Objek pajak untuk produk atau layanan berbasis OTT

Aktivitas bisnis Google memang tampak transparan, dilakukan secara elektronik dan memerlukan skema khusus dalam perhitungan rugi-laba. Menurut Menkeu Sri Mulyani aktivitas elektronik tersebut adalah objek pajak, sehingga wajib membayar pajak di Indonesia dan memberlakukan kesetaraan pajak. Turut diakui bahwa masih ada “masalah pajak” berkaitan dengan transaksi elektronik, namun hal tersebut juga dialami oleh banyak negara.

“Kami telah sampaikan kepada Google untuk juga memperlakukan tax (pajak) yang setara di Indonesia. Transaksi yang masuk ke revenue (pendapatan) Google yang berasal dari Indonesia dan ads (iklan) yang ditujukan, targeted untuk Indonesia bagaimana agar Google juga membayar pajak. Dipersilakan Google menempatkan permanent establishment (bentuk usaha tetap) di Indonesia,” kata Plt. Kepala Humas Kementerian Komunikasi dan Informatika Noor Iza.

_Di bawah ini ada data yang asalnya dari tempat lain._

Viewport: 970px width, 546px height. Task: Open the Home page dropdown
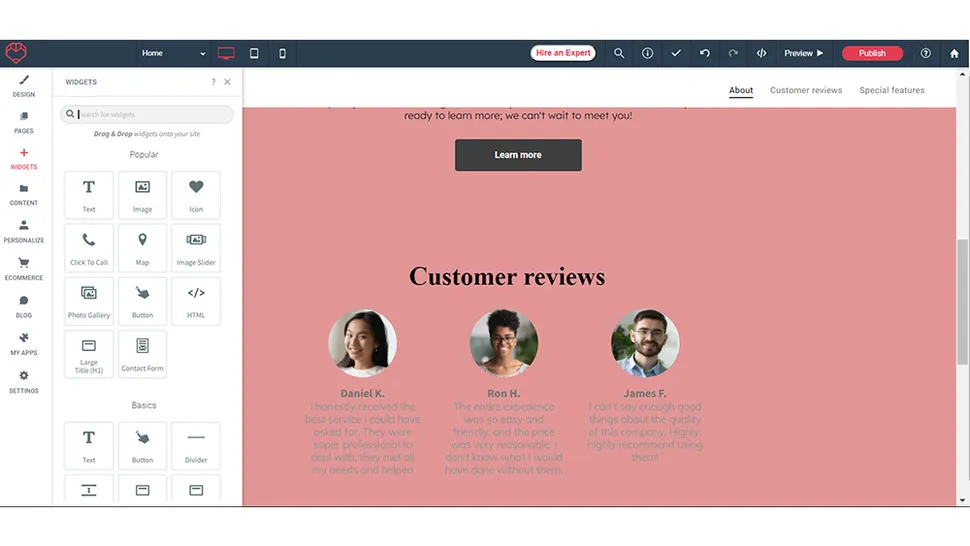173,53
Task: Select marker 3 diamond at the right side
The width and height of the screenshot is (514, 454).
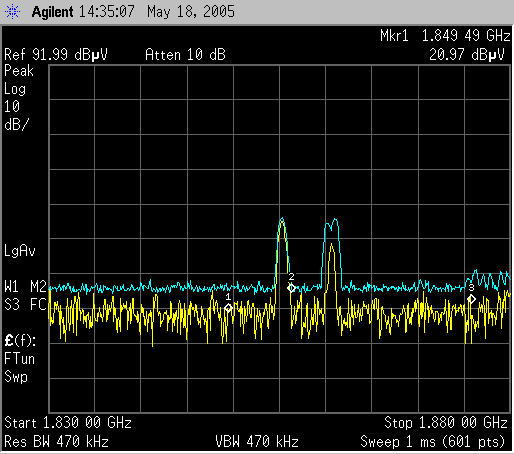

Tak mudah memang untuk menelusuri bentuk transaksi elektronik. Studi kasusnya seperti ini, katakanlah ada sebuah perusahaan penyedia layanan streaming. Kepada pelanggannya di Indonesia ia menetapkan transaksi langsung dengan rekening yang dimiliki perusahaan di negara lain. Maka secara de-jure perpajakan pun menjadi kewajiban perusahaan di negara lain tersebut, kendati konsumen membeli dari Indonesia. BUT adalah isu utamanya. Ketika sebuah perusahaan seperti Google belum menjadi BUT, maka PPN tidak menjadi kewajiban untuk setiap transaksi yang dilakukan.

Bagaimana ke depannya, baik langkah Google dalam menyelesaikan masalah ataupun langkah pemerintah untuk bisa bertindak tegas, kita masih harus menunggu. Harapannya kasus ini menjadi pelajaran untuk semua pemain OTT multinasional di Indonesia. Tak hanya dimanfaatkan sebagai ladang keuntungan saja, namun Indonesia turut mendapatkan untung dari potensi konsumen yang diberikan, 100 juta pengguna internet aktif yang masih terus bertumbuh.